Teve outro projeto também muito importante, chamado Saúde da Feira, em que nós corremos todos os municípios de Sergipe e alguns da Bahia e de Alagoas. Estava um índice muito grande de doenças transmissíveis, era um projeto dedicado à saúde e o Mamulengo fazia essa parceria com a Secretaria de Saúde. Foi um projeto muito importante. Enfim, viajamos também alguns lugares da Europa, fomos para a Índia, estivemos no México, tantos e tantos lugares que a gente alcançou.
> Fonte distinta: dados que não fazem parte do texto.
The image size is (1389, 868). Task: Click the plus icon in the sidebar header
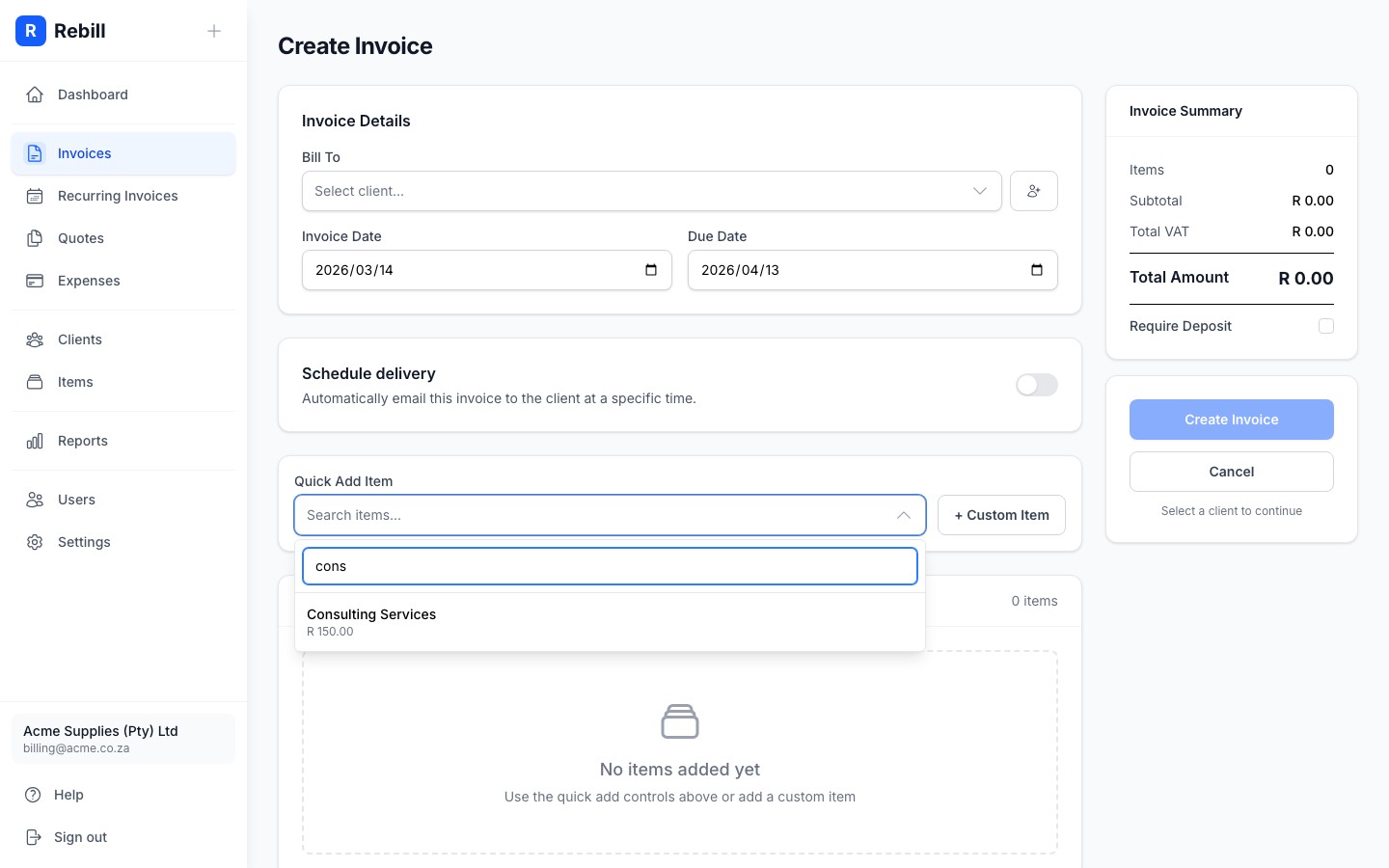click(x=214, y=31)
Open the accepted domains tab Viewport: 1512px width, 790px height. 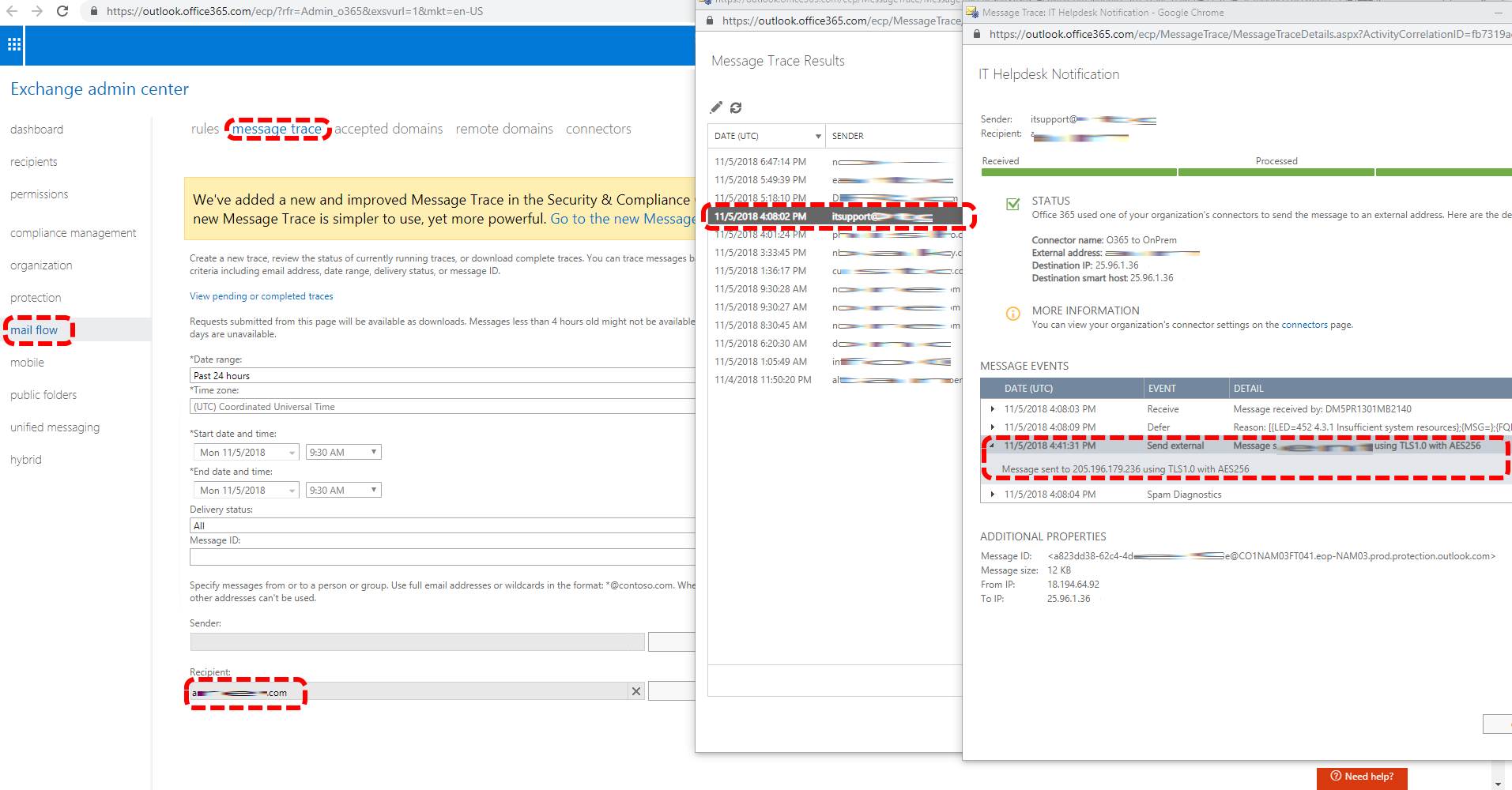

F5 News – E como resguardar esse legado?

Augusto – Nesses anos todos, a gente conseguiu juntar muito boneco, ou ganhando ou comprando, ou fazendo, no caso que a gente tem o fabrico de boneco, então são mil e tantos bonecos que nós temos na sede do Mamulengo, que fica na Atalaia. A gente pensa muito em construir um memorial, por isso que hoje a gente está captando recursos.

A gente também faz parte de alguns projetos, uma é essa Lei Paulo Gustavo de Incentivo, que vem da prefeitura e do Governo Estadual, isso é uma lei federal, mas está muito difícil. Tem quase um ano que a Lei Paulo Gustavo foi sancionada e nada, não chega nada para a gente até agora. Mas estamos aí, estamos na pista.

F5 News – Falta apoio dos poderes públicos?

Augusto – A Funcap [Fundação de Cultura e Arte Aperipê] da gestão até de Conceição [Vieira] ainda deu muito valor, mas nas que seguiram, a gente faz projeto e não passa, fica em segundo plano. Prefeitura nem se fala, que essa prefeitura foi horrível para a gente. A gente vive de pires na mão.

A gente agora vai para um festival de bonecos na Serra da Melosa, de João Redondo, que é a mesma coisa de Mamulengo, mas que é o nome que se atribui ao teatro potiguar, então as pessoas têm muito respeito, inclusive a mim. Mas aqui eu não vejo, não. O povo, sim. O povo tem, não digo veneração, mas chega perto, tem um respeito imenso. Mas o restante eu não vejo, não. Mas a gente não está muito atrás disso, a gente faz fora e faz melhor.